One of the things I dislike the most about driving is people who tailgate me. Not only is it dangerous, but I think it also leads to unfair treatment of the driver being tailgated.
For example, when the car behind you is pressing so close that he's practically kissing your tailpipe, the natural thing is to do as a good driver is to add some speed to increase the gap since he's not doing his part. But then you get so focused about the car behind that you stopped checking your own speed. Next thing you know your more than 10% above the speed limit. Your car gets flashed by some stealth speed camera, and a $200 speeding fine winds up in your mailbox.
The person who tailgates you doesn't get punished at all. I mean there are rules regarding accidents where the tailgater is at fault if there is a collision, but until a collision occurs they have nothing to lose by giving you no space. They are gaming the system, freeloading off your fear of a collision and confident they won't actually hit your car, coercing you to speed up.
Some days I try to reciprocate the rudeness by slowing down even more to 10-15kmph below the speed limit, hoping they would simply lose patience and attempt to overtake. But not all roads allow overtaking, and in those situations that's when the tension is highest.
To be fair, Adelaide is a very nice place to drive. There is seldom traffic jam (even during peak hours), the roads are wide and intelligently planned, and they are very well maintained, especially in the suburbs. However many of the roads that can be safely driven on at 80kmph seem to have 60kmph limits, usually after a fatal accident has occurred. This amplifies the issue where more people are frustrated at the slow speed, and it nurtures a culture of tailgating which in turn cause more accidents. It's a vicious cycle.

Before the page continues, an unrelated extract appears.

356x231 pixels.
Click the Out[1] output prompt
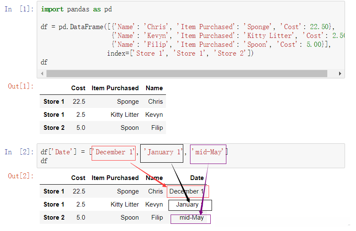coord(20,86)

I do my best not to be part of the problem. Whenever I drive, I make it a point to maintain the recommended gap from the car in front of me, even if it means driving at 55 on a 60 road. The generous gap does encourage some drivers to squeeze in with their weave-and-overtake tactics, but at least I can control how far I wish to be behind them rather than going eye for an eye. It is also my wishful thinking that the road rules will in time evolve to deal with tailgaters better, and those who continue to try to take advantage of the system will eventually be punished, but hopefully not in blood.